Problems to work on
[1] From the Skoda weekend account, output the passage starting with "Skoda invited Dan" and going on through "Skoda: Mladá Boleslava.".
[2] In the account of the Skoda weekend, how many passengers were aboard the biplane?
[3] Resume the account of the Skoda weekend in Prague after its final sentence.

Supplied text
* * *

Skoda invited Dan and around 50 influencers from around Europe to Prague for a weekend to meet the new Skoda fabia & a visit to the home of Skoda: Mladá Boleslava.
The point of the weekend was to reveal the new Fabia, and to learn how forward-thinking and practical the designers are at Skoda. So I’ll start by saying yes I was impressed… and then I’ll tell you all about the crazy experience I had flying in vintage aeroplanes.
The itinerary simply said ‘flyby of the Skoda factory’. I was expecting a small propeller plane, very much like a mini bus with wings. Instead, a powerful hulk of a biplane plane taxied around the corner, looking fresh from the set of Indiana Jones. Bench seats, rope handles, leather seat belts for the pilots. Everything reeked of engine oil, and the noise and vibration was phenomenal. 10 passengers out of their comfort zone, pressing their phones and cameras to the windows to record every visceral moment. The old airfield stretches through much of the town, and the Skoda factories sit alongside it…and around the rail track sidings…and to the north of the town there’s another massive complex. Its clear that Skoda IS the town, yet its full of life and historic buildings.

* * *

Material
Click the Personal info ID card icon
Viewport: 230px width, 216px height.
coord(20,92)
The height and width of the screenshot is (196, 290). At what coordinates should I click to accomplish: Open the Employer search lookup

* * *

Per-task outputs
[1]
Skoda invited Dan and around 50 influencers from around Europe to Prague for a weekend to meet the new Skoda fabia & a visit to the home of Skoda: Mladá Boleslava.

[2] 10 passengers.

[3]
The Antonov flight was such an overwhelming sensory experience. It was 35 degrees on the ground, and it may as well have been 45 inside the plane. It was just all so intense. The flight home on the Easyjet felt like silk in comparison.
After five glorious but bewildered minutes on the ground, I was completely unprepared for the lunacy of my second air experience. A canvas-stretched 2 seater propeller plane…that’s apparently too fragile to lean on. One hour earlier I was reading the information plaque about this plane in the museum next to the airfield. Now I was being guided in to the front seat.
An eighty year old aeroplane enthusiast stood in front of the plane, and gave a thumbs up to my 60-something year old pilot. In the ears of my flight headphones the pilot says a few phrases in Czech, and then the old man whips the propeller around by hand. He looks like he’s been doing it every weekend for decades, but the shock on his face when the motor starts tells me this never gets old. While the Antonov 2 belched exhaust fumes and seemed to bully its way in to the sky…this little two seater pogos down the bumpy grass airstrip and lifts in to the sky with just enough power to get us off the ground. There’s a simple control stick waggling between my legs, two rudder pedals connected with thin wire and a dashboard with 6 dials and a compass. Simple. It seems impossible that any of these flights would ever happen in the UK – so I’m delighted to have had such a bonkers experience.
The real focus of the weekend was the new face-lifted Fabia. The car won best small car in ‘What Car’ Car of the Year 2017, and I wouldn’t be surprised if it wins again this year.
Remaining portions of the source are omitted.